> [Texto de origem]:

-- -- --

Conforme o analista, historicamente a produção de milho saiu da primeira safra que perdeu espaço para a soja e em consequência a produção na segunda safra ganhou espaço, competindo com o trigo principalmente. Ele lembrou que a segunda safra tem gerado renda para o produtor. Para um custo de produção de R$ 46,73, a saca de milho estava cotada em R$ 80 na terça-feira, 16.
Em Mato Grosso do Sul, a colheita do milho safrinha avança em quase 2 mil, com produtividade média de 78 sacas por hectare, o que deve garantir 9,34 milhões de toneladas para a produção nacional, mas falta armazenagem. “O milho está chegando, mas ainda temos soja nos silos. Estão sendo utilizados bags (grandes sacos) para colocar essa safra”, disse o secretário de Meio Ambiente, Desenvolvimento Econômico, Produção e Agricultura, Jaime Verruck.

-- -- --

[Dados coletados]

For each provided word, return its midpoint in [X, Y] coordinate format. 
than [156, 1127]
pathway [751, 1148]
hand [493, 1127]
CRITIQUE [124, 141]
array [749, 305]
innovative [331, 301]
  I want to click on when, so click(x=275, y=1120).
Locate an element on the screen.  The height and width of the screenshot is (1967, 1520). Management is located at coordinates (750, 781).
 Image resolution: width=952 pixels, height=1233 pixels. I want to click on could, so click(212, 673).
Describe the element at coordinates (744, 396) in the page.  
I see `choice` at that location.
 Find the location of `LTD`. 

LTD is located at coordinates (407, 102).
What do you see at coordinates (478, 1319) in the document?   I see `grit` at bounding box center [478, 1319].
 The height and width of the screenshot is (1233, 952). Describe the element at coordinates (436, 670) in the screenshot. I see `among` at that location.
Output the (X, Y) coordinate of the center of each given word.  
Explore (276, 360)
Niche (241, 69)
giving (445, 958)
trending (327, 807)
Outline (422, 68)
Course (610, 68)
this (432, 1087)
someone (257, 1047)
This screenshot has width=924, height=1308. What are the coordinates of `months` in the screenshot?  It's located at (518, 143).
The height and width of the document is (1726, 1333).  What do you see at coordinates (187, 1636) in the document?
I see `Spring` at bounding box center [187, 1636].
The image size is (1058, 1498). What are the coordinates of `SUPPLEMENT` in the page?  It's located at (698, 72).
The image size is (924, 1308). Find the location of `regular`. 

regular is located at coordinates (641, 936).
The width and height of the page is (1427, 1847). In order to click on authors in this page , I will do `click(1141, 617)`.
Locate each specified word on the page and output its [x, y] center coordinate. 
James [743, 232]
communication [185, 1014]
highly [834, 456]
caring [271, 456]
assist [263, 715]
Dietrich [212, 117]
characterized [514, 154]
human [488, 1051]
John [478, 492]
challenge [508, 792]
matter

-- -- --

> [Tarefa 1]: Reescreva de forma mais breve o parágrafo do texto sobre a safra de milho que começa com "Conforme o analista", mantendo seus fatos principais.
> [Tarefa 2]: Edite o trecho do texto sobre a safra de milho que vai de "Conforme o analista, historicamente" até "Agricultura, Jaime Verruck.", trocando "armazenagem" por "espaço de armazenagem".
> [Tarefa 3]: Dê continuidade ao texto sobre a safra de milho a partir do ponto em que ele termina.

> [Resposta 1]: Segundo o analista, o milho deixou a primeira safra, que perdeu espaço para a soja, e passou a ocupar a segunda safra, onde compete principalmente com o trigo. Essa segunda safra tem gerado renda ao produtor: com custo de produção de R$ 46,73, a saca de milho estava cotada em R$ 80 na terça-feira, 16.

> [Resposta 2]:
Conforme o analista, historicamente a produção de milho saiu da primeira safra que perdeu espaço para a soja e em consequência a produção na segunda safra ganhou espaço, competindo com o trigo principalmente. Ele lembrou que a segunda safra tem gerado renda para o produtor. Para um custo de produção de R$ 46,73, a saca de milho estava cotada em R$ 80 na terça-feira, 16.
Em Mato Grosso do Sul, a colheita do milho safrinha avança em quase 2 mil, com produtividade média de 78 sacas por hectare, o que deve garantir 9,34 milhões de toneladas para a produção nacional, mas falta espaço de armazenagem. “O milho está chegando, mas ainda temos soja nos silos. Estão sendo utilizados bags (grandes sacos) para colocar essa safra”, disse o secretário de Meio Ambiente, Desenvolvimento Econômico, Produção e Agricultura, Jaime Verruck.

> [Resposta 3]:
Etanol de milho
A produção de etanol, novo mercado para o consumo interno de milho, deve consumir este ano 10,3 milhões de toneladas do cereal no Brasil, alta de 30%, segundo a União Nacional do Etanol de Milho (Unem). De acordo com o presidente-executivo da Unem, Guilherme Nolasco, o setor de etanol de milho está em processo de expansão.
“O etanol de milho se consolidou como uma alternativa para a verticalização da produção de milho, agregação de valor e, desde a última safra, como um importante equalizador no mercado de combustível. Com a quebra na safra de cana-de-açúcar, o etanol de milho diminuiu o impacto da menor oferta”, disse.
Dados da Unem mostram que, atualmente, 17 usinas de etanol de milho estão em operação, sendo 10 em Mato Grosso, 5 em Goiás, 1 no Paraná e 1 em São Paulo. Desde o ano passado, usinas que já atuam no mercado vêm anunciando expansão de suas unidades. Além disso, pelo menos duas novas unidades deverão entrar em operação este ano, sendo uma delas em Dourados (MS).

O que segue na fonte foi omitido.